PROVIDENCE, R.I. [Brown University] — In the first week of Brown’s spring semester, students in Leon Hilton’s course pored over articles in academic journals. A month later, they dug into an emotional memoir. Throughout the semester, their discussions crossed into realms of political theory, women’s and gender studies, biology, anthropology, ethnic studies and more.
Hilton’s course, titled Neurodiversity: Science, Politics, Culture, lives at the intersection of culture and science — as does its primary subject.
“Neurodiversity, or neurodivergence, is a concept first proposed and developed in online disability and autism communities in the 1990s and early 2000s,” said Hilton, an assistant professor of theatre arts and performance studies. “But it names an idea that’s older than the term itself — that people who have been subject to certain medical or psychiatric diagnoses should be able to articulate their own experiences. Neurodiversity challenges the commonly held belief that neurological conditions such as autism are inherent deficiencies that need to be corrected or cured, rather than examples of human variation.”
Since January, Hilton and 16 undergraduates have explored academic research and a wide range of theories and perspectives on the subject, discussing the ways in which discrimination against individuals with neurological diagnoses — autism, dyslexia, epilepsy and more — manifests nearly everywhere, from the classroom to the workplace to the doctor’s office.
On May 2 and 3, the class culminates in a symposium titled Neurodiversity in Action. The two-day event, which is free and open to the public, brings together scholars and artists from across the United States for panel discussions, poetry readings, an art exhibit and a theatrical performance by Providence-based Spectrum Theatre Ensemble, all of which focus on recent efforts to raise awareness to the neurodiversity concept.
Neurodiversity in Action is part of a larger effort at Brown to use the arts and humanities to better understand those with neurological differences. A project called Artists and Scientists as Partners (ASaP), spearheaded by Senior Lecturer in Theatre Arts and Performance Studies Julie Strandberg, hosts dance and music classes specifically designed for those with autism and Parkinson’s disease and organizes summer camps for children on the autism spectrum, among other efforts.

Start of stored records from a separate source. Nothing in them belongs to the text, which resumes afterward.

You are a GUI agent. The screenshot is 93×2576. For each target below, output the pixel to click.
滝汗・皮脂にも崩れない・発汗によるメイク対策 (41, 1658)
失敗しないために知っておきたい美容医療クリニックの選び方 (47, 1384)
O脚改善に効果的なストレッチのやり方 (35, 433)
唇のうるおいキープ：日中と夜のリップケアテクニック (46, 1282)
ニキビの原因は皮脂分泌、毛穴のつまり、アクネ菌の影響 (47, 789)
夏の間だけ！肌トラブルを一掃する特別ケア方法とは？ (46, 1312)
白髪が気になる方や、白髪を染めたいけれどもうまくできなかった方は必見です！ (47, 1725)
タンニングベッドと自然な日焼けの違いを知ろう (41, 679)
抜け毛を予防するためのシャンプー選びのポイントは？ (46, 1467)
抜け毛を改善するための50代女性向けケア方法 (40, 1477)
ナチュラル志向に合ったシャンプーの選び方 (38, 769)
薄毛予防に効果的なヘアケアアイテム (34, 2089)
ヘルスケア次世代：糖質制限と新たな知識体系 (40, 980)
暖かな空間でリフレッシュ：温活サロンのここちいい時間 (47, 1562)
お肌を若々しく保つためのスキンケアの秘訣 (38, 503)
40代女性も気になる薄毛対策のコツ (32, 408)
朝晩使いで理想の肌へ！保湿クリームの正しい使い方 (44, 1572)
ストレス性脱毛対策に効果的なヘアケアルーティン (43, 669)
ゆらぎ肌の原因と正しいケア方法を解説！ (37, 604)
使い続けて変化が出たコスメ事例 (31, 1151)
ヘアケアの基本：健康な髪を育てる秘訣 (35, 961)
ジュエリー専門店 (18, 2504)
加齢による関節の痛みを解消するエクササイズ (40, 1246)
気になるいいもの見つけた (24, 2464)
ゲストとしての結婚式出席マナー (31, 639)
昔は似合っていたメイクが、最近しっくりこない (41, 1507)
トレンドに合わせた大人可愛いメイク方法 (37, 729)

“In our ASaP classes, students use site placements, ethnographic studies and design thinking to develop programs and projects that address real-life problems facing neurodiverse populations,” Strandberg said. “Leon Hilton’s course builds on the unprecedented amount of arts, scholarly and scientific research that is being done at Brown in the field of neurodiversity.”
Hilton said he hopes the symposium, like many of the activities led by ASaP, inspires attendees to re-examine their opinions of those who look, act and think differently than they do.

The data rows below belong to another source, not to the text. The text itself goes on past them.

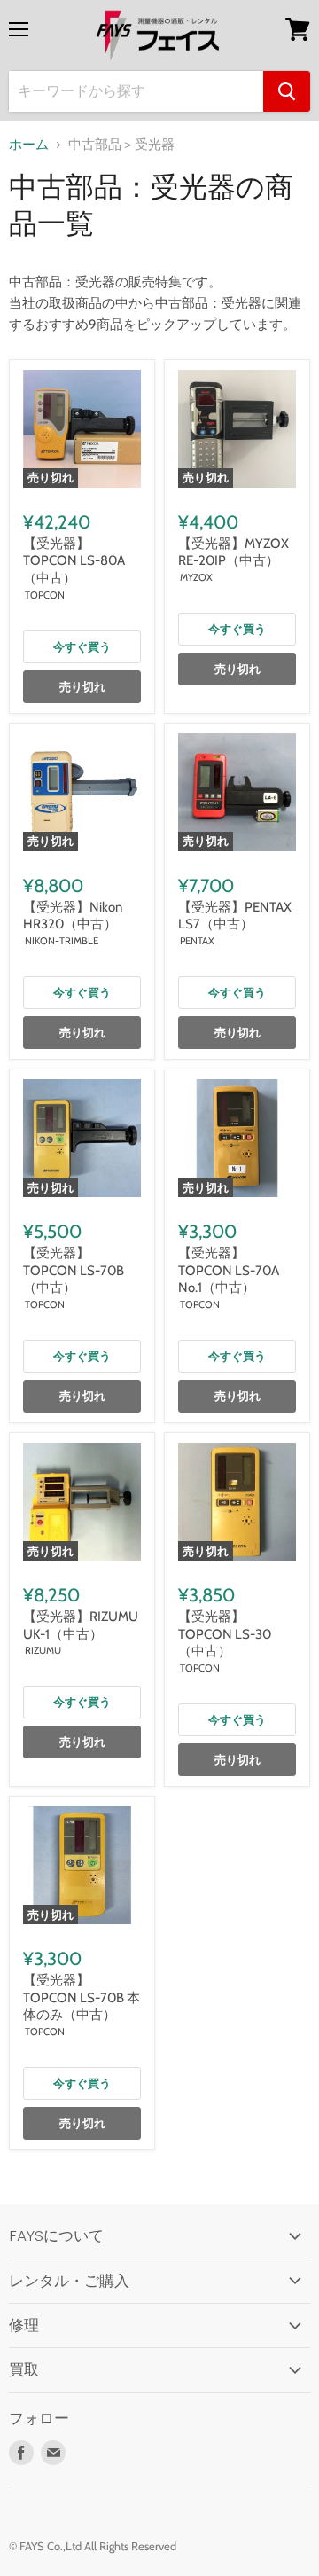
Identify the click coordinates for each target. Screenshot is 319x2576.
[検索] (286, 91)
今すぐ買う (82, 646)
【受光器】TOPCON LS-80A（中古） (74, 561)
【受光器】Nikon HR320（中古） (72, 916)
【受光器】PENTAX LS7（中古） (241, 916)
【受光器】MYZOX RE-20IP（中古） (233, 552)
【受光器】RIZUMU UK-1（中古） (80, 1625)
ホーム (29, 145)
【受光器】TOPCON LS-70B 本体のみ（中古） (81, 1997)
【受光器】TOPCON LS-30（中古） (224, 1634)
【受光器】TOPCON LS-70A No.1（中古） (228, 1270)
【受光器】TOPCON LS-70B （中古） (73, 1270)
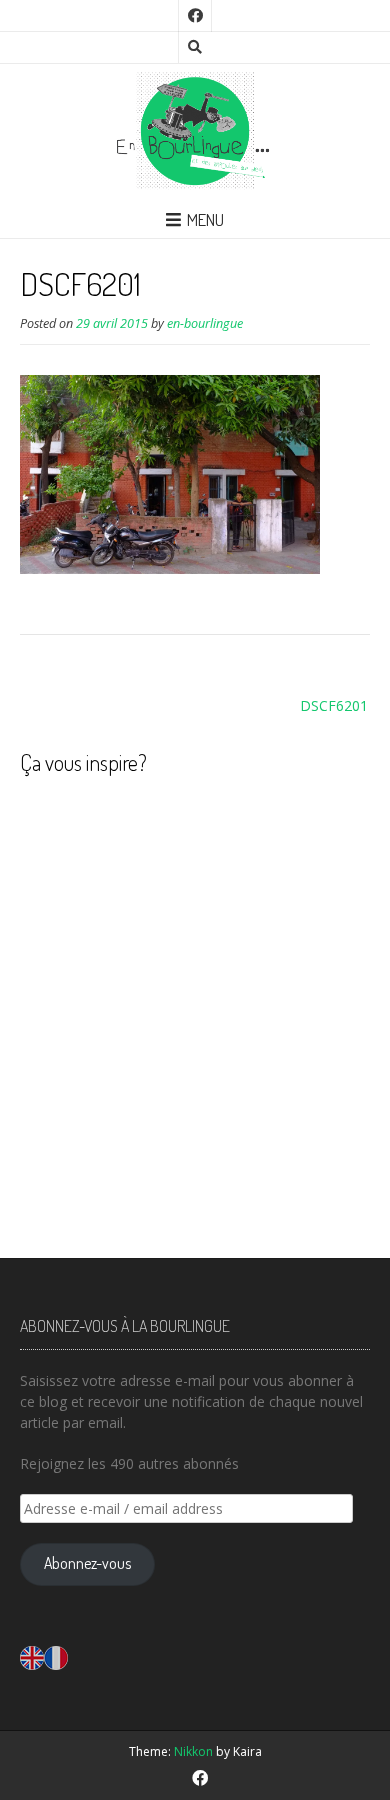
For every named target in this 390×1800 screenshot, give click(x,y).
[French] (56, 1656)
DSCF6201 (334, 705)
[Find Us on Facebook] (195, 16)
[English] (32, 1656)
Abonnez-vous (87, 1563)
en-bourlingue (205, 323)
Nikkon (193, 1751)
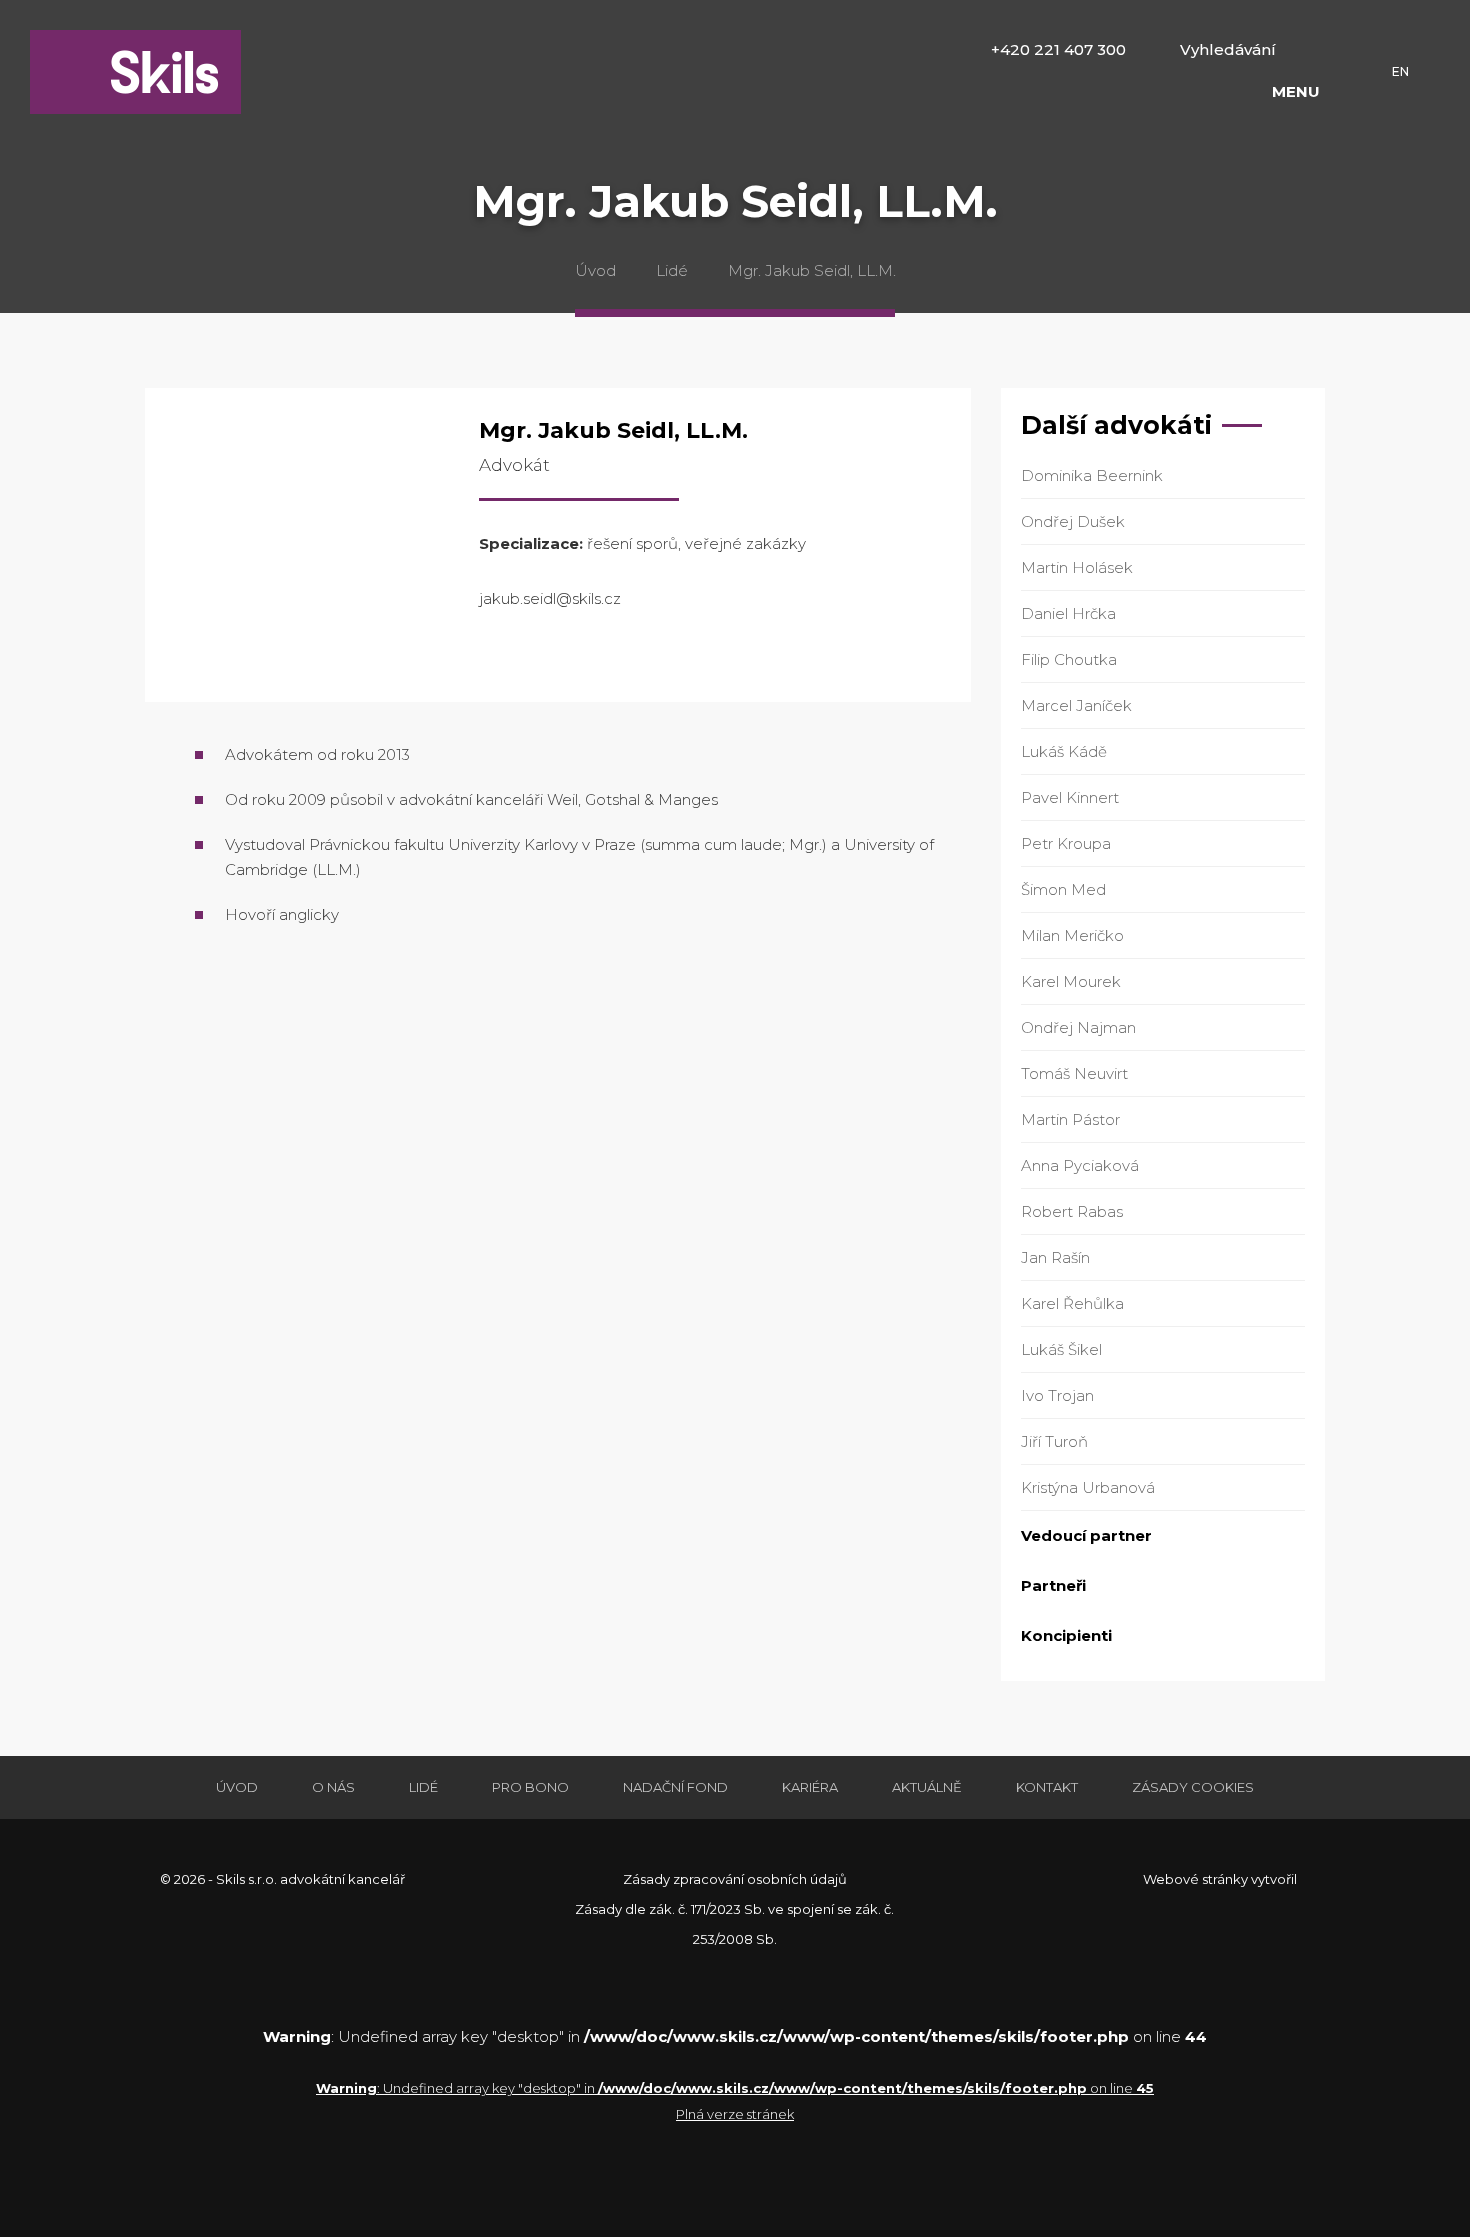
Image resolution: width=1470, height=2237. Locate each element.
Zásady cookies (1193, 1787)
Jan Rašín (1055, 1257)
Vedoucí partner (1086, 1535)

“I think disability touches all of us in various ways,” he said. “Most of us know someone who has a physical disability or who is somehow neurodivergent. Our classrooms and communities are neurodiverse places. It seems really important that we find ways to listen to, and not just pathologize, these different ways of perceiving and engaging with the world.”
In class, Hilton practices what he preaches. When he plays videos, he ensures they include closed captioning. He often signals the transition to a new subject using visual cues alongside verbal cues.
“In most places, if disability is talked about at all, it’s talked about as this awful, tragic thing that happened to this person that we should try to fix,” said Felicia Davidson, a senior in the class. “But we’ve been talking a lot about how disability and neurodivergence can be a strength, can be something you gain from. I think this class almost serves as an experiment for how we can all reframe the idea that a disability is a deficit.”
Yema Yang, also a senior, believes that embracing the concept of neurodiversity can lead to more tolerance for all kinds of differences — racial, physical, political and otherwise.
“This class opens the door to, and is very much connected to, discussions in critical thinking about all disability,” she said. “Neurodivergence is a really important way to forge new paths that are more inclusive of different ideas and different people.”
Hilton said Yang is among a number of students in the class who are members of Project LETS, a grassroots organization founded by Brown alumnae that provides support and advocacy around mental illness. Several others are part of the student-led Disability Justice at Brown, which aims to build cross-disability community through activism. He said it’s been exciting to see Yang and others building on their academic work to effect change outside the classroom.
“I’ve learned so much from the students about how the scholarship on neurodivergence can translate to the world outside academia,” Hilton said. “I’ve seen how they’re using these concepts not just in class but in creating supportive communities with each other. They’re working with these concepts in real life.”